Tuesday, July 25, 2006
Understanding Bob Somerby
Some people (the most recent one being a commenter over at the Tapped blog) have noted with some surprise that Bob Somerby seems to be uncharacteristically eager to defend Joe Lieberman. But if you've been following Somerby's online career over the past decade, it's not that surprising. The irony is that Somerby's latest Lieberman defense winds up proving the very point he wants to discredit: Namely, that Lieberman's 1988 action was a monumental betrayal that really did cause great harm to Clinton and, by extension, to America -- by making it politically possible for the Republicans to proceed with impeachment. Somerby says that Lieberman wasn't the only Democrat to go after Clinton. But Somerby is honest enough to admit that they didn't start attacking Clinton until Lieberman started attacking him. And that, ladies and germs, is what created the "bipartisanness" the Republicans needed to impeach Bill Clinton. (But not, luckily, to remove him.) You gotta understand the dynamic at work with Bob Somerby. Here are the rules he operates by:
I don't just take people's word for it when they criticize a reporter. If I am planning to criticize the reporter, I check it out. And for a long time, Somerby checked out every time.

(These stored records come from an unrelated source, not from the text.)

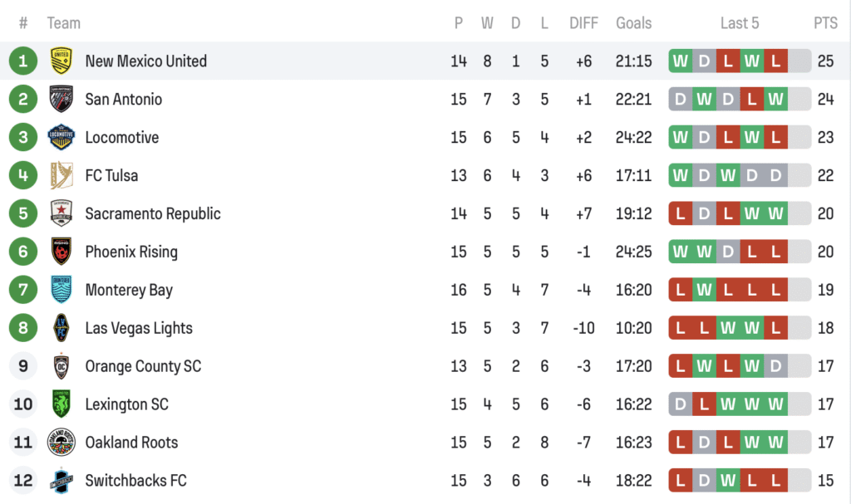Open the FC Tulsa crest icon
This screenshot has height=504, width=851.
click(61, 175)
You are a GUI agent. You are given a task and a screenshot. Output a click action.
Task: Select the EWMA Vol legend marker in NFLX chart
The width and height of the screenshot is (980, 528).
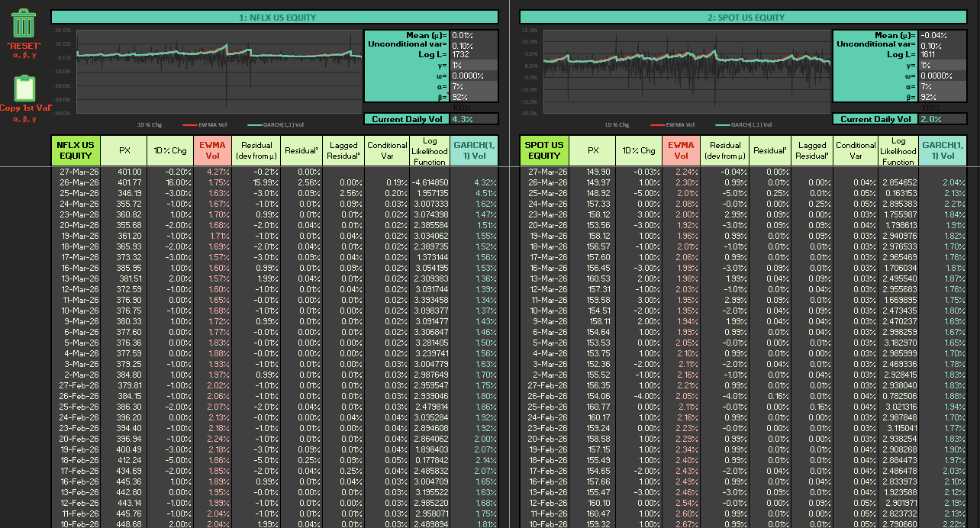click(189, 124)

And usually there's an identifiable underlying cause for when Bob goes negative. He's mad at Cynthia McKinney for saying that Al Gore had a "Negro tolerance issue." I'd hate to break to him the fact that almost every African-American might, off-the-books, say the same about every white. Race relations are at a low ebb, even inside the Democratic party. But I can see that Somerby might see McKinney as an attacker. His treatment of her hasn't been fair, but it's intelligible.
But backing Lieberman-- which, as far as I know, Al Gore has declined to do-- is weird. Just weird.

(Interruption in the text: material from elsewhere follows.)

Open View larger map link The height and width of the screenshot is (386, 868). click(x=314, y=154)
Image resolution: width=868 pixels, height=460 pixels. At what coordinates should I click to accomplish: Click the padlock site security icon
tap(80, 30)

But, yeah, for the longest time, Somerby checked out every time. Either that, or his biases aligned with my own so that I didn't notice them. :-)
However, let me assure you that Bob can be even more hysterical in personal e-mail as he can be in print. So, while we all have our biases, Bob sometimes has his at a pitch just below dog whistles.
I also find most of Somerby's defenses of Gore are dual purpose. Yes, he wants justice for Al Gore. So do I. But you're ignoring the obvious fact that Somerby is using Gore as his MODEL to show you what's wrong with our modern media. The test case. the example. That media malfeasance, and educational failure, are Somerby's two obessions. Not Gore and his own ego.
Sorry, but from here, the snark fizzles.
I'm sorry, but having experienced Bob in personal e-mail, I think there is a hinge that needs oiling.
Bob wants to think that he's the sole arbiter of sanity and fact, which means that as more and more people are expressing views which don't align with his (especially bloggers) -- and who use facts in context to back up these views -- he has to resort to ever-more-ridiculous contortions to justify his stances on them. (His attacks on Joe Wilson are exquisitely-constructed masterpieces in deliberately refusing to see the forest for the trees. At least, his public attacks are; as with Howard Dean, in e-mail correspondence he doesn't even bother with constructing verbal justifications -- he just calls Wilson AND Plame "nuts" and "hysterics" and leaves it at that.)